Member of the Oklahoma House of Representatives from the Tulsa County district
- In office 1916–1918 Serving with Harry H. Rogers
- Preceded by: James H. Sykes Washington E. Hudson
- Succeeded by: W. Valjean Biddison Joe W. Kenton

Personal details
- Born: 1891 Iowa, United States
- Died: August 24, 1968 (aged 76) Tulsa, Oklahoma, United States
- Party: Republican Party (after 1916) Socialist (1912)

= Glenn Condon =

American politician (1891 - 1968)

Glenn Condon was an American politician and newspaper editor who served in the Oklahoma House of Representatives representing Tulsa County from 1916 to 1918.

==Biography==
Glen Condon was born in Iowa in 1891 and moved to Oklahoma City in his youth.

In 1912, Condon ran for clerk of the Tulsa County Superior Court as the Socialist Party of Oklahoma's nominee.

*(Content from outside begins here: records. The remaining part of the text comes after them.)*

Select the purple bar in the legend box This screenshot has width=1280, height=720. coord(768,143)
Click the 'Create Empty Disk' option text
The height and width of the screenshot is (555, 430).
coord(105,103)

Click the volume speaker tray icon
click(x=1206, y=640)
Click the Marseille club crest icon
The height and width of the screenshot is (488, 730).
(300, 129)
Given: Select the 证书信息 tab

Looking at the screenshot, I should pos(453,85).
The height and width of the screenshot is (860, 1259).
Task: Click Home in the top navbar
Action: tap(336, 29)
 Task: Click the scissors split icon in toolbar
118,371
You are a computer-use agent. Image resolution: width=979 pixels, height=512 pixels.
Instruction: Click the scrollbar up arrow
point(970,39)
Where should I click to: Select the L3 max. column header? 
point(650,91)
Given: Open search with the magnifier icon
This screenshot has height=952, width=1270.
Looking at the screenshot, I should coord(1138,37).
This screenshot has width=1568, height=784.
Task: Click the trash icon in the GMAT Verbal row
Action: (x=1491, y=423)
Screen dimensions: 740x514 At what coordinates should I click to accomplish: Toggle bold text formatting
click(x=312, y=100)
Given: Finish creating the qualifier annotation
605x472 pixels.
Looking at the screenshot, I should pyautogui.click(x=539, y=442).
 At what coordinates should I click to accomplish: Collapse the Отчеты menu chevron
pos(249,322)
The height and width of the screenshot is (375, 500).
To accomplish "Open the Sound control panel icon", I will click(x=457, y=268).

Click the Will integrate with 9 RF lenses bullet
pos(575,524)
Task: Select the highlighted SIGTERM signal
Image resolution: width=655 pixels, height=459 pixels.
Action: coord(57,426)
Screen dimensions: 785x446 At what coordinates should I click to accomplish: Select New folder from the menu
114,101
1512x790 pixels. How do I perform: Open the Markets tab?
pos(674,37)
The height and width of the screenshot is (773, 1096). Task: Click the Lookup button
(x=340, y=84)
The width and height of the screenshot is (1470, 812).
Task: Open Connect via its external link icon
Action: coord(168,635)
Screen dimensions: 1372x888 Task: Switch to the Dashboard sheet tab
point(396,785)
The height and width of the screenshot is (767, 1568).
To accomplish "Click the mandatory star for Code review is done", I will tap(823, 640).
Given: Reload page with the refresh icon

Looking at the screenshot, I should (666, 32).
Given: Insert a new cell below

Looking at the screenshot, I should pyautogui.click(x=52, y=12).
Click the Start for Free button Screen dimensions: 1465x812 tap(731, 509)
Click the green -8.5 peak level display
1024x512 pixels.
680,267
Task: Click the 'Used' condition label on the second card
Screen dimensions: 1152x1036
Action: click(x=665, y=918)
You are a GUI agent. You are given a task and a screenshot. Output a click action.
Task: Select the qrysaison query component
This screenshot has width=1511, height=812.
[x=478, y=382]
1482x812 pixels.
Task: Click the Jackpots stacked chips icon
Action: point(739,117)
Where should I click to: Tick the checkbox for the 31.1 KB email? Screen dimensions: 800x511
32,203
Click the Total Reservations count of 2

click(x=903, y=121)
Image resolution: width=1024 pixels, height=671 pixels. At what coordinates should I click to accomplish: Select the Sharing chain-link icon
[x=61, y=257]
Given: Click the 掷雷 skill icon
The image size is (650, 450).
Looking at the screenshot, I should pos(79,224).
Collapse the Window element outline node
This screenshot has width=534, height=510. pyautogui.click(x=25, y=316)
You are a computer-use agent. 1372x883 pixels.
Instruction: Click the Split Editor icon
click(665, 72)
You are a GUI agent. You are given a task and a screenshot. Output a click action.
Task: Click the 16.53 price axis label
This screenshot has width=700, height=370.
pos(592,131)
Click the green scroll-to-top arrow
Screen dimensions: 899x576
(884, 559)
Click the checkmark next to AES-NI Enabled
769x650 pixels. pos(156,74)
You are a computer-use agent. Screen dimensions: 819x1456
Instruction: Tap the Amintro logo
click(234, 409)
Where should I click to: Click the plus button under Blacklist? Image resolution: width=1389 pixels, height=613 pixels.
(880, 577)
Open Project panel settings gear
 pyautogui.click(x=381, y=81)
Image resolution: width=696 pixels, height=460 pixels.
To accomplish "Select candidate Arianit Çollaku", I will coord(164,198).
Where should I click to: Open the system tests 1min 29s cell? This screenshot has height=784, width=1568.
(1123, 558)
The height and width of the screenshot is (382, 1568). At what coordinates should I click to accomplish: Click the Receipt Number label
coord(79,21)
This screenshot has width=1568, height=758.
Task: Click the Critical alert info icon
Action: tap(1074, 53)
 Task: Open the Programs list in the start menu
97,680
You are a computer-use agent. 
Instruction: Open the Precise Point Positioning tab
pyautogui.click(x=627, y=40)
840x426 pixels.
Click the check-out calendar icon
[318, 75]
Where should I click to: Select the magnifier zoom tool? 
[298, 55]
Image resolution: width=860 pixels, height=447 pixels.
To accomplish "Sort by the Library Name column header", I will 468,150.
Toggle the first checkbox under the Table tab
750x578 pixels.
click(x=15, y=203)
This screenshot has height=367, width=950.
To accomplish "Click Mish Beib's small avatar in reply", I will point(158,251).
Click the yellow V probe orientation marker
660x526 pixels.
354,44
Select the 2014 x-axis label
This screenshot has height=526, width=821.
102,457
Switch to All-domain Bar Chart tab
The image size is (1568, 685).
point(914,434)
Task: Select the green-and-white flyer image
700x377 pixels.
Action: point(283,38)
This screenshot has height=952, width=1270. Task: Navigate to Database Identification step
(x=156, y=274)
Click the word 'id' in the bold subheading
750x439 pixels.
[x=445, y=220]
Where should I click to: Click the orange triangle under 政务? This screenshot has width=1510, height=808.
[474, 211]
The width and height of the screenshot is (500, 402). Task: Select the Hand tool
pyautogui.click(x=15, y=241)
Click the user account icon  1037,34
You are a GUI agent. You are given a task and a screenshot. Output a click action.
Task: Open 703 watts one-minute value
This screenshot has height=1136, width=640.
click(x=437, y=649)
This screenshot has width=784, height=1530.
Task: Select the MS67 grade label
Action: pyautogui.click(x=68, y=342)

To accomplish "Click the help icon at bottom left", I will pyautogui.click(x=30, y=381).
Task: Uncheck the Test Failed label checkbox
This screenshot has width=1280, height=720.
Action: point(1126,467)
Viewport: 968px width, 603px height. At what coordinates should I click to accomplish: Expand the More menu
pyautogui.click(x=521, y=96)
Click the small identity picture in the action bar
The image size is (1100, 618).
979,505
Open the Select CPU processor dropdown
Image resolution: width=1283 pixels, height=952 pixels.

He lost the general election to Democratic nominee Frank Ingraham, who received 2,972 votes while Condon received 520.

Condon served in the Oklahoma House of Representatives from 1916 to 1918 as a member of the Republican Party representing the Tulsa County district alongside fellow Republican Harry H. Rogers. He was preceded in office by James H. Sykes and Washington E. Hudson, and succeeded in office by W. Valjean Biddison and Joe W. Kenton. At the time of his election he was the youngest member of the Oklahoma House.

In March 1917, he was named managing editor of the Tulsa World. In August, he was appointed to the Tulsa Council of Defense. He was vehemently anti-Industrial Workers of the World and observed the Tulsa Outrage, writing the Tulsa World
s coverage. He left the paper in December 1917. He later became a radio host known as "Mr. Oklahoma News," hosted a radio dance party on KVOO and was the news director for KRMG.

He died on August 24, 1968, in Tulsa, Oklahoma.